__GOAL OF THE EXERCISE__: Write the next part of the timepoints method source code, picking up right after its last line.

Returns a list of Timepoint objects grouped in measures. See: Timepoint. Parameters


trace : bool
If true then the time points are displayed.
spanners : bool
If true then notes that began earlier than the current timepoint but are still sounding during the timepoint are added to the timepoint. A spanner is disinguishable from other notes in the timepoint by virtue of its earlier start time than the timepoint and its inclusion in the Timepoint.spanners list. A spanners will appear as a 'repeat sign' :: in the trace output.
flatten : bool
If flatten is true then the timepoint list is flat , i.e. it does not organizes measures as sublists in the list.
Expand source code
    def timepoints(self, trace=False, spanners=False, flatten=False):
        """
        Returns a list of Timepoint objects grouped in measures. See: Timepoint.
        Parameters
        ----------
        trace : bool
            If true then the time points are displayed.
        spanners : bool
            If true then notes that began earlier than the current timepoint
            but are still sounding during the timepoint are added to the
            timepoint. A spanner is  disinguishable from other notes in
            the timepoint by virtue of its earlier start time than the timepoint
            and its inclusion in the Timepoint.spanners list. A spanners will
            appear as a 'repeat sign' :: in the trace output.
        flatten : bool
            If flatten is true then the timepoint list is flat , i.e. it does 
            not organizes measures as sublists in the list.
        """

        def _addspans(measure):
            # measure is a list of timepoints sorted by time.
            if len(measure) < 2: # need at least 2 timepoints to span...
                return
            for tp1,tp2 in zip(measure, measure[1:]):
                #print(f"beat: {tp1.onset} {tp1.notemap}")
                #print(f"beat: {tp2.onset} {tp2.notemap}")

Saved data entries:

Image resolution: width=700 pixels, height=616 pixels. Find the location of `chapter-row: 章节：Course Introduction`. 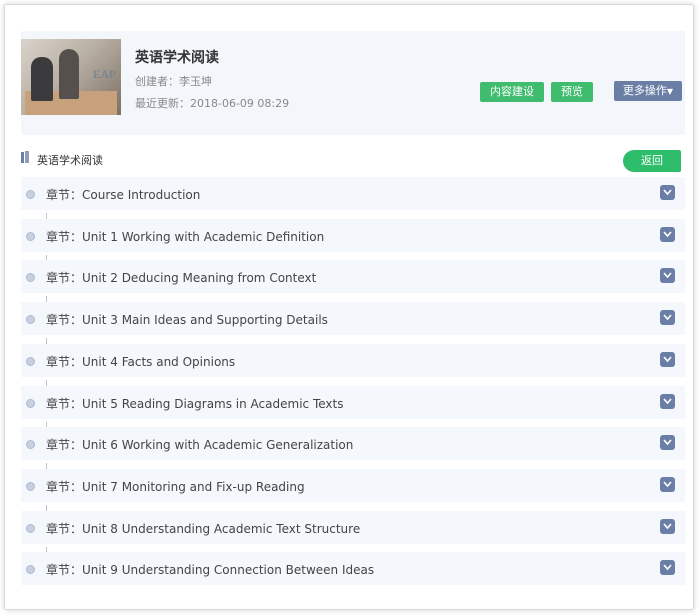

chapter-row: 章节：Course Introduction is located at coordinates (353, 194).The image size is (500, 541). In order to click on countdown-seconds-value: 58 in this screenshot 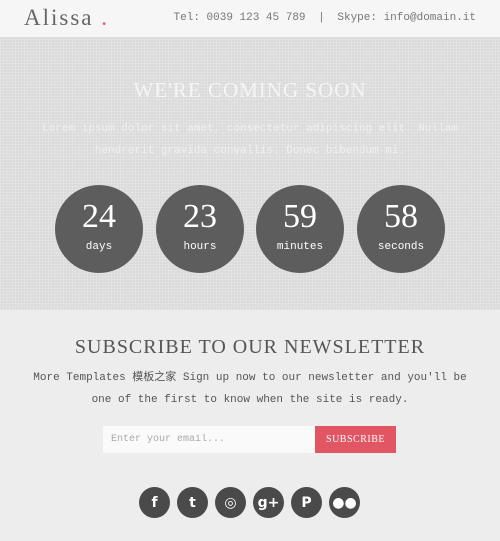, I will do `click(401, 216)`.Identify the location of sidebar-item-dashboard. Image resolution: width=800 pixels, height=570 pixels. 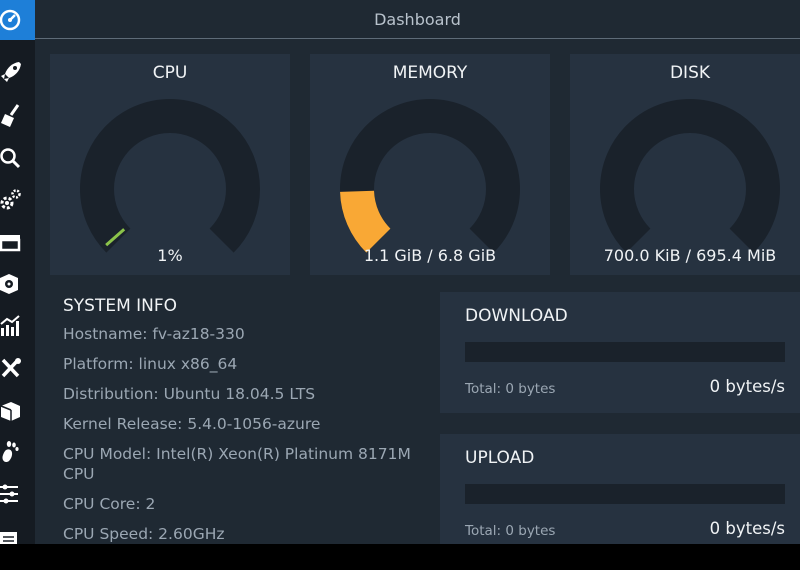
(18, 20).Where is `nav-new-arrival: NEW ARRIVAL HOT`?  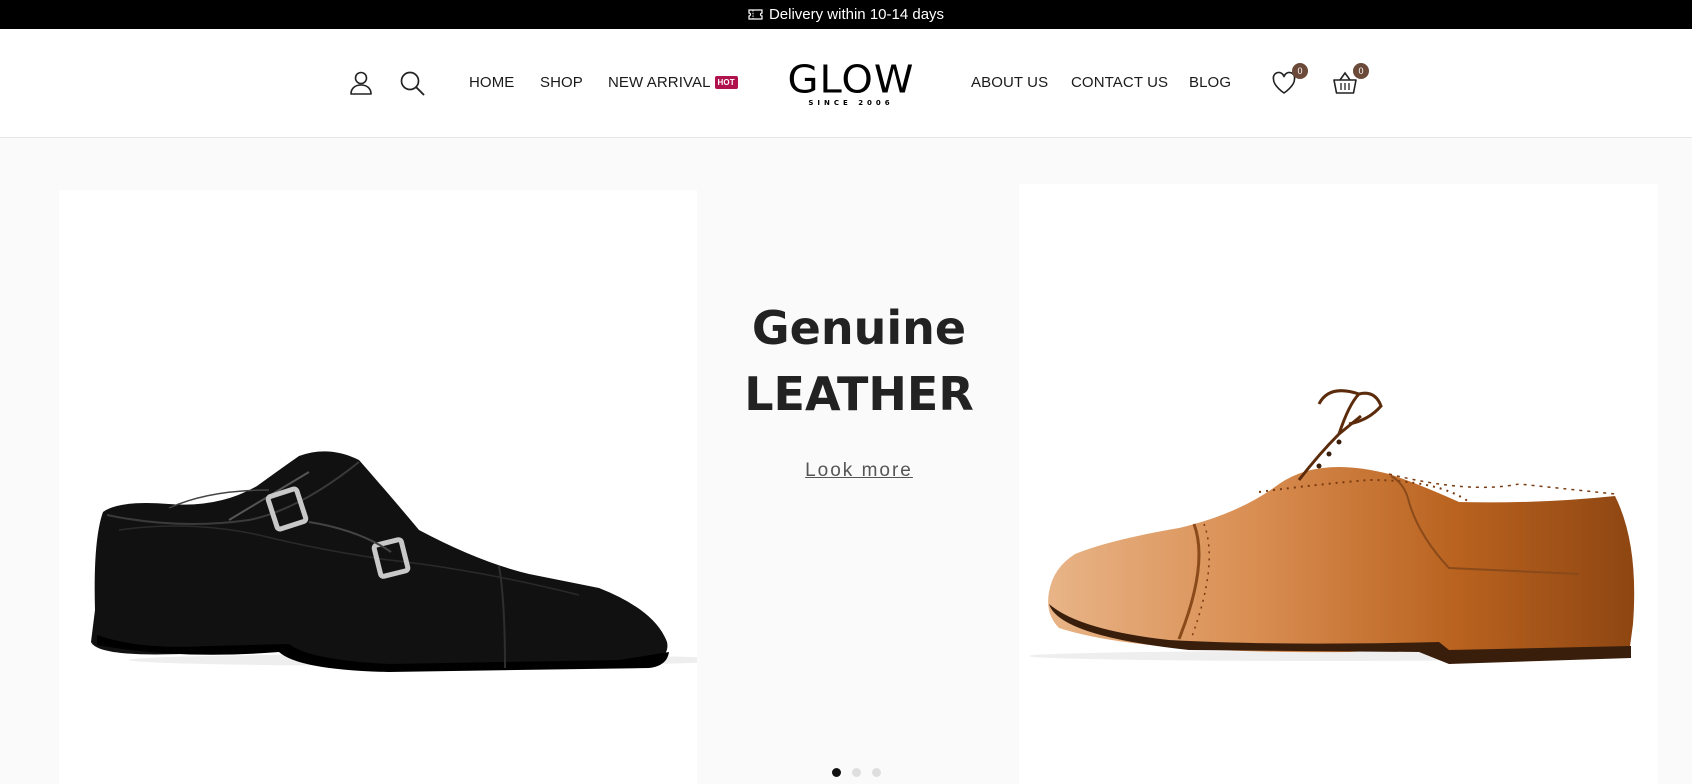 nav-new-arrival: NEW ARRIVAL HOT is located at coordinates (673, 82).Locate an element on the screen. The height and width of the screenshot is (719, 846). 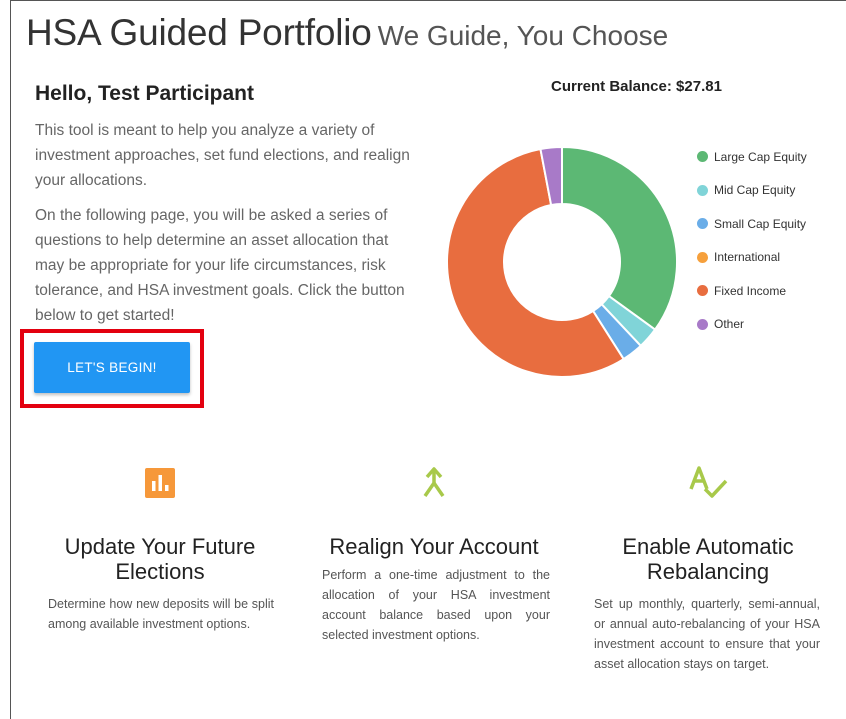
feature-title: Update Your Future Elections is located at coordinates (160, 559).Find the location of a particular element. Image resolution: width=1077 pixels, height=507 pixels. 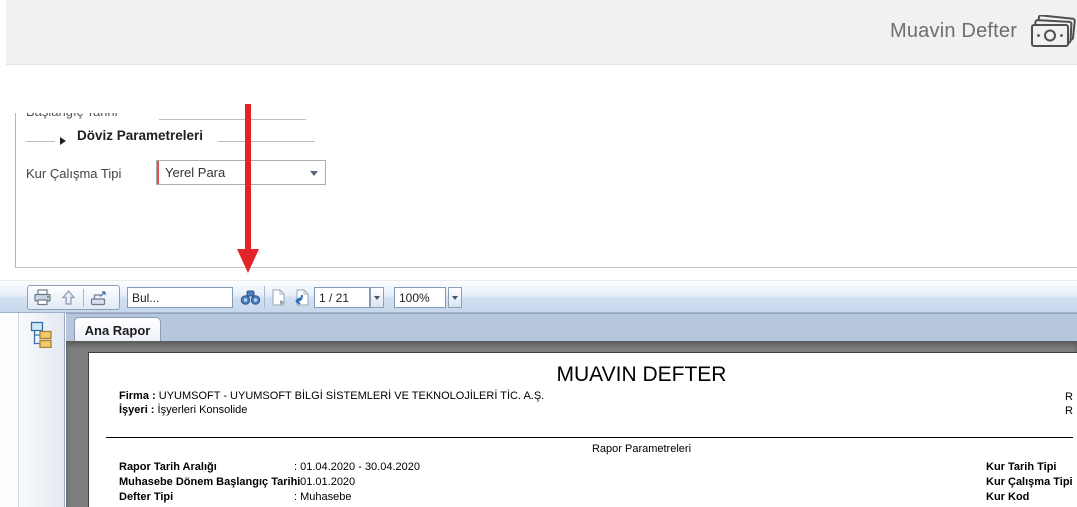

app-header: Muavin Defter is located at coordinates (542, 32).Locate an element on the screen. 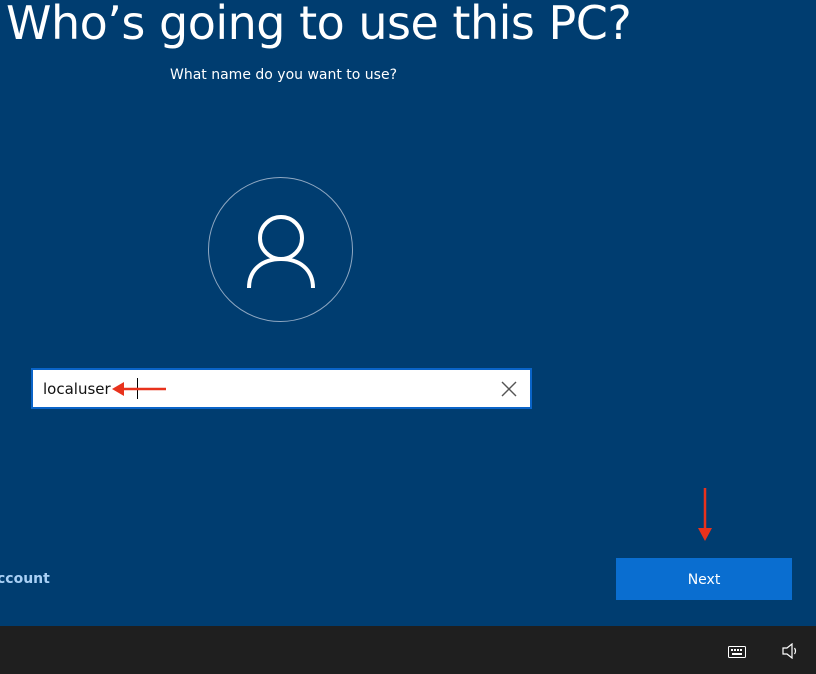  volume-icon is located at coordinates (790, 651). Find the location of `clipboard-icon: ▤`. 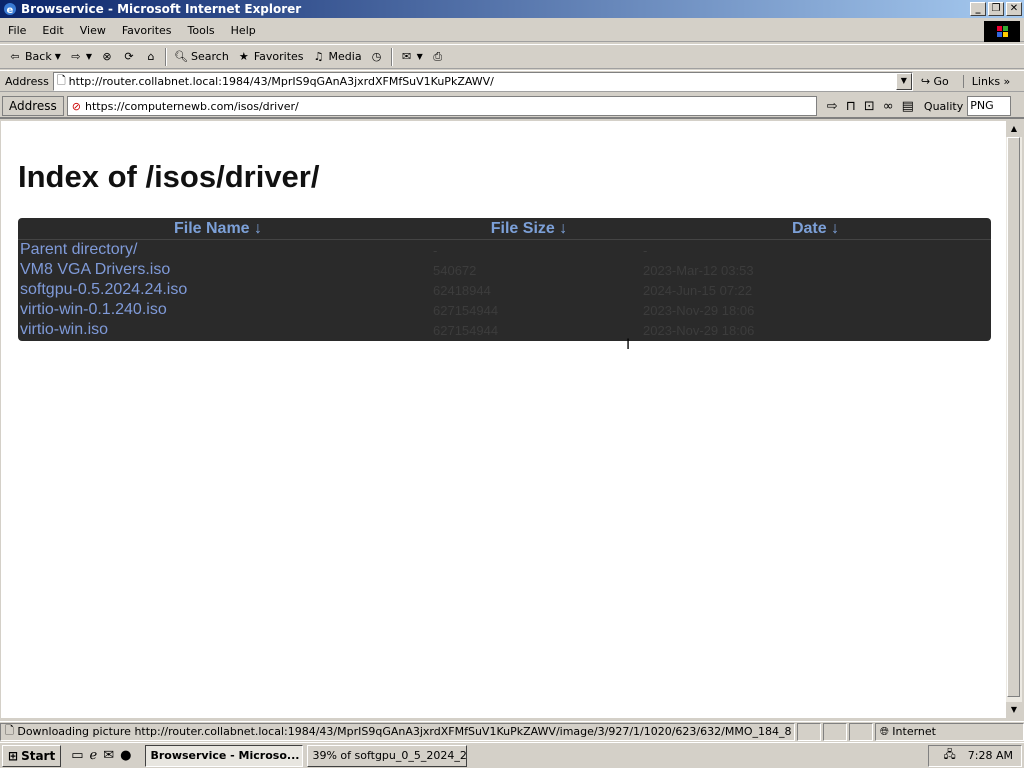

clipboard-icon: ▤ is located at coordinates (908, 106). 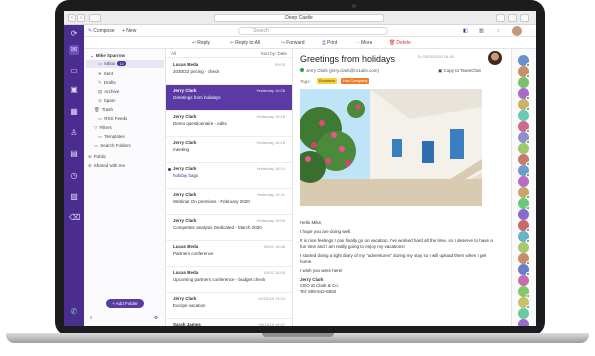 What do you see at coordinates (125, 64) in the screenshot?
I see `folder-inbox: ▭ Inbox 12` at bounding box center [125, 64].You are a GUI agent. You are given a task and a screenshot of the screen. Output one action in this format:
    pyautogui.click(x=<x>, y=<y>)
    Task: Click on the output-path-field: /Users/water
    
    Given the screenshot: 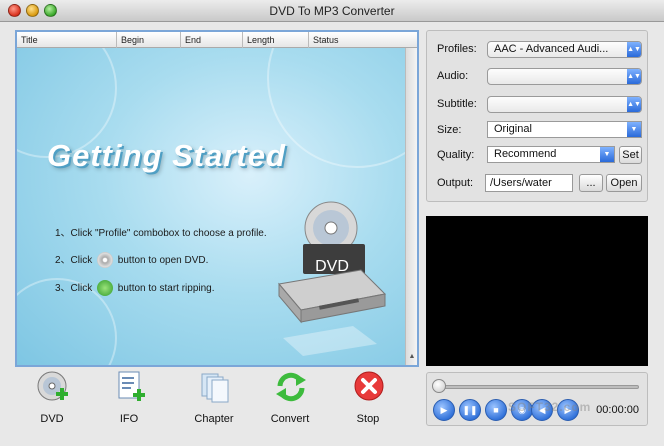 What is the action you would take?
    pyautogui.click(x=529, y=183)
    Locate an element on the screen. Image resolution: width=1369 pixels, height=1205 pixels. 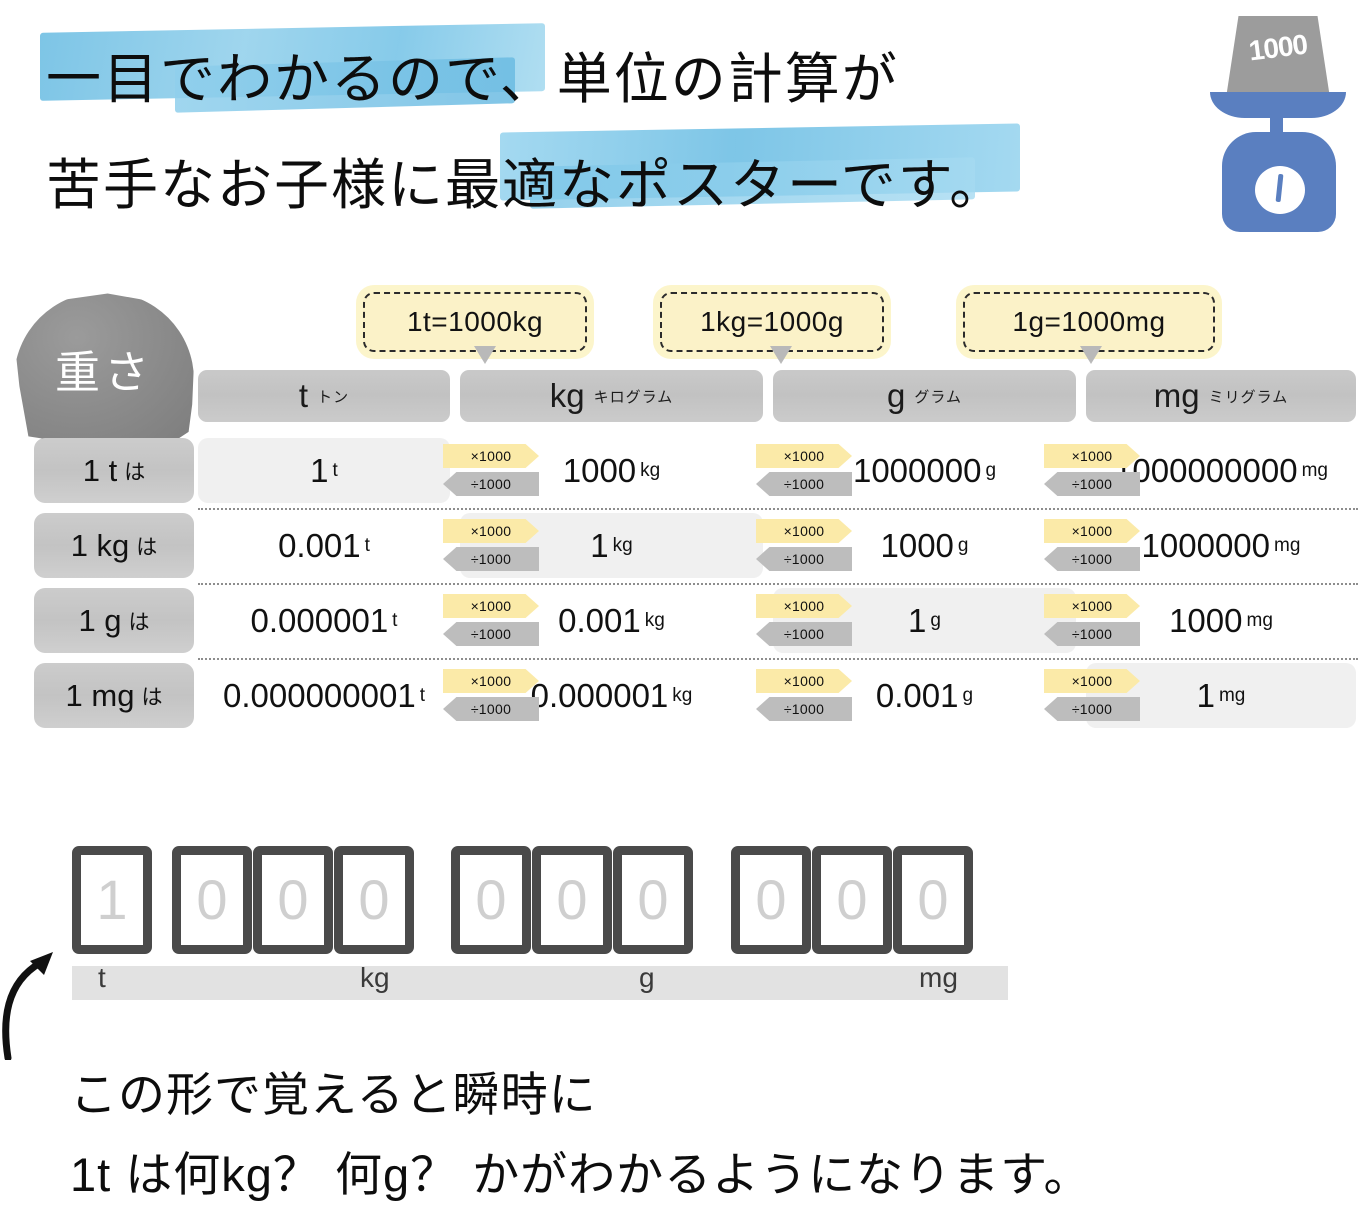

__ANSWER TO THIS EXERCISE__:
                added = False
                for (pid, note) in tp1.notemap.items():
                    if note.time + note.duration > tp2.onset:
                        # add note from left timepoint into the right timepoint.
                        tp2.notemap[pid] = note
                        # register note as a spanner in this timepoint.
                        tp2.spanners.append(note )
                        added = True
                # if spanners were added (re)sort the notemap by part id.
                if added:
                    tp2.notemap = {id:tp2.notemap[id] for id in sorted(tp2.notemap)}

        # Flop the part measures so all measures with the same id are grouped
        #                   p1        p2            m1     m2     m3
        #                   m1 m2 m3  m1 m2 m3      p1  p2 p1 p2  p1 p2
        # together, e.g.: [[1, 2, 3],[1, 2, 3]] => [[1, 1],[2, 2],[3, 3]]
        groups = [measures for measures in zip(*[part.measures for part in self])]
        # iterate each group of measures
        timepoints = []
        for group in groups:
            # iterate each measure in the group combining their timepoints
            measurepoints = []
            for measure in group:
                for element in measure:
                    if isinstance(element, Note):
#                        ident = f"{measure.part.id}.{measure.id}.{element.get_mxml('voice')}"
                        ident = f"{measure.part.id}.{element.get_mxml('voice')}"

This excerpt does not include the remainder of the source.